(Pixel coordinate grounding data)
= Beginning of Section =

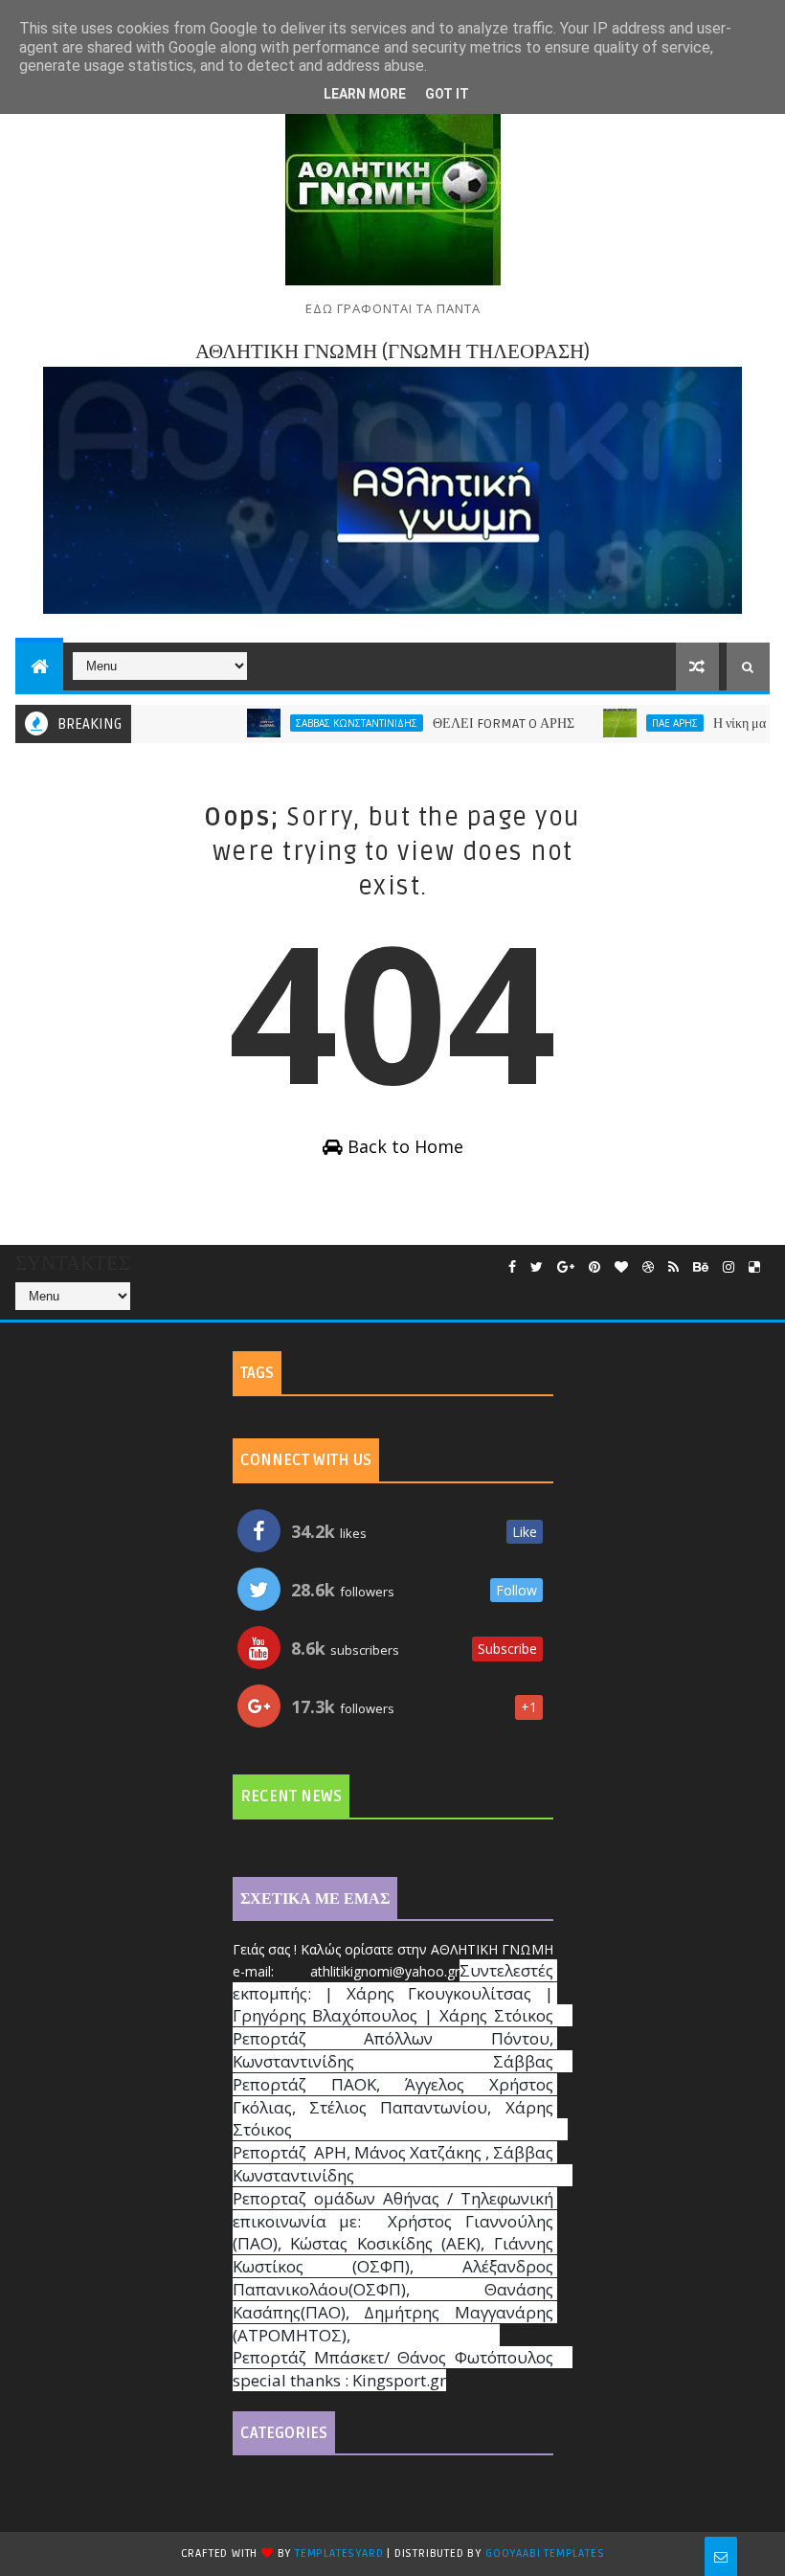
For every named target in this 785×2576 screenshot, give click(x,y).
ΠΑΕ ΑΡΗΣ (640, 723)
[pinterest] (594, 1267)
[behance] (700, 1267)
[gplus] (565, 1267)
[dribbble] (648, 1267)
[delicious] (754, 1267)
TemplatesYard (339, 2553)
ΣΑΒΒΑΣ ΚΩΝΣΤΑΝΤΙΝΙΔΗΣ (322, 723)
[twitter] (537, 1267)
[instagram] (728, 1267)
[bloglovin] (621, 1267)
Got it (447, 94)
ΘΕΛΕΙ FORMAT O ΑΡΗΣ (469, 723)
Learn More (365, 94)
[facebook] (512, 1267)
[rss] (673, 1267)
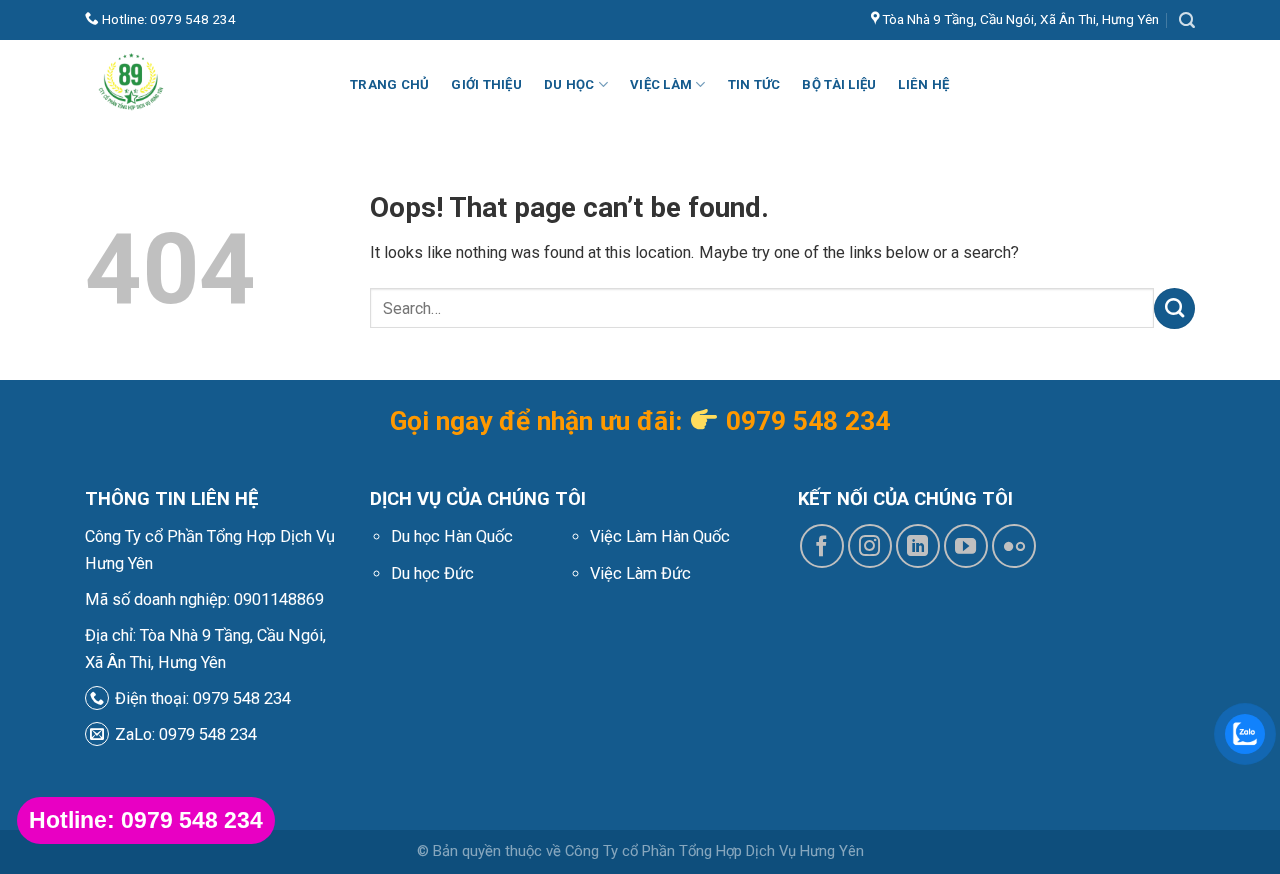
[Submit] (1174, 308)
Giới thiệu (486, 84)
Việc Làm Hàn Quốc (660, 536)
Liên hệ (923, 84)
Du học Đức (432, 573)
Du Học (569, 84)
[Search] (1187, 20)
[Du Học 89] (202, 85)
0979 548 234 (808, 421)
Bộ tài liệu (839, 84)
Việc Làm (661, 84)
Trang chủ (389, 84)
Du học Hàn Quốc (452, 536)
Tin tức (754, 84)
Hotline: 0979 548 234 (167, 19)
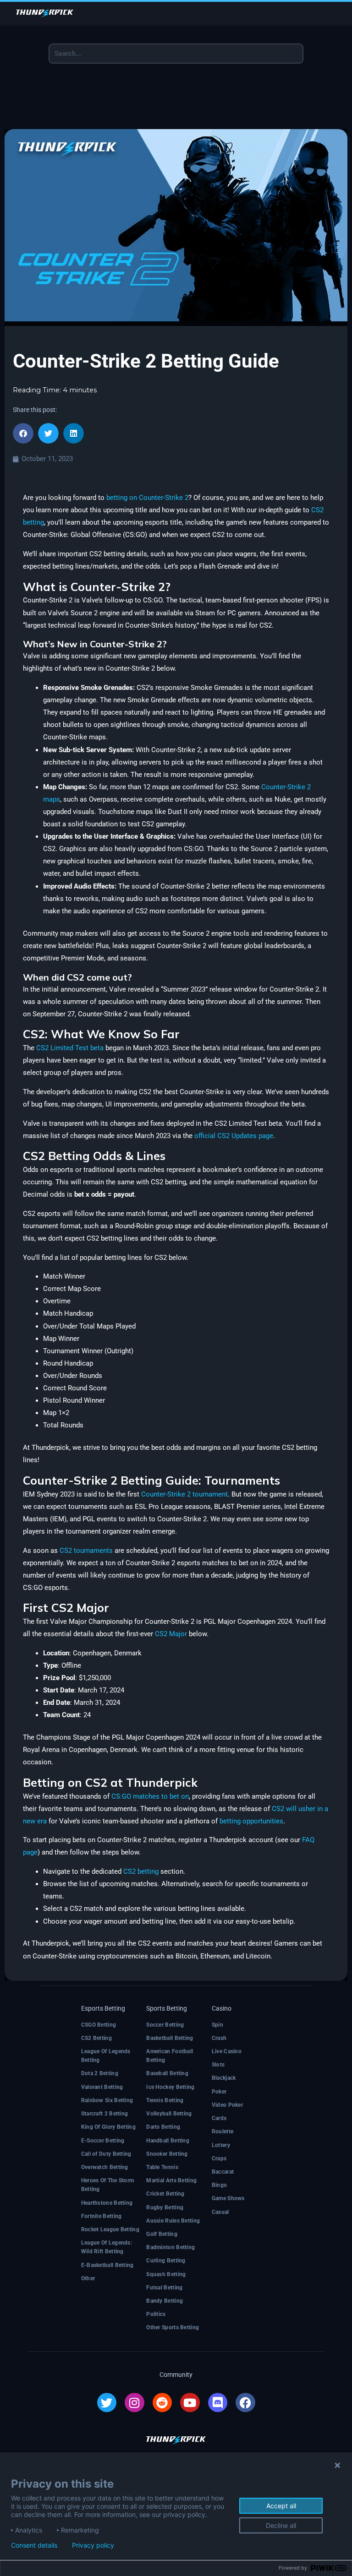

= End of Section =

### What to produce
Keep every word of the records and none of the pictures when you print them again.

### Completed task
For every named target in this 785×2576 screenshot, give click(x,y).
ΠΑΕ ΑΡΗΣ (640, 723)
[pinterest] (594, 1267)
[behance] (700, 1267)
[gplus] (565, 1267)
[dribbble] (648, 1267)
[delicious] (754, 1267)
TemplatesYard (339, 2553)
ΣΑΒΒΑΣ ΚΩΝΣΤΑΝΤΙΝΙΔΗΣ (322, 723)
[twitter] (537, 1267)
[instagram] (728, 1267)
[bloglovin] (621, 1267)
Got it (447, 94)
ΘΕΛΕΙ FORMAT O ΑΡΗΣ (469, 723)
Learn More (365, 94)
[facebook] (512, 1267)
[rss] (673, 1267)
[Submit] (1174, 308)
Giới thiệu (486, 84)
Việc Làm Hàn Quốc (660, 536)
Liên hệ (923, 84)
Du học Đức (432, 573)
Du Học (569, 84)
[Search] (1187, 20)
[Du Học 89] (202, 85)
0979 548 234 (808, 421)
Bộ tài liệu (839, 84)
Việc Làm (661, 84)
Trang chủ (389, 84)
Du học Hàn Quốc (452, 536)
Tin tức (754, 84)
Hotline: 0979 548 234 (167, 19)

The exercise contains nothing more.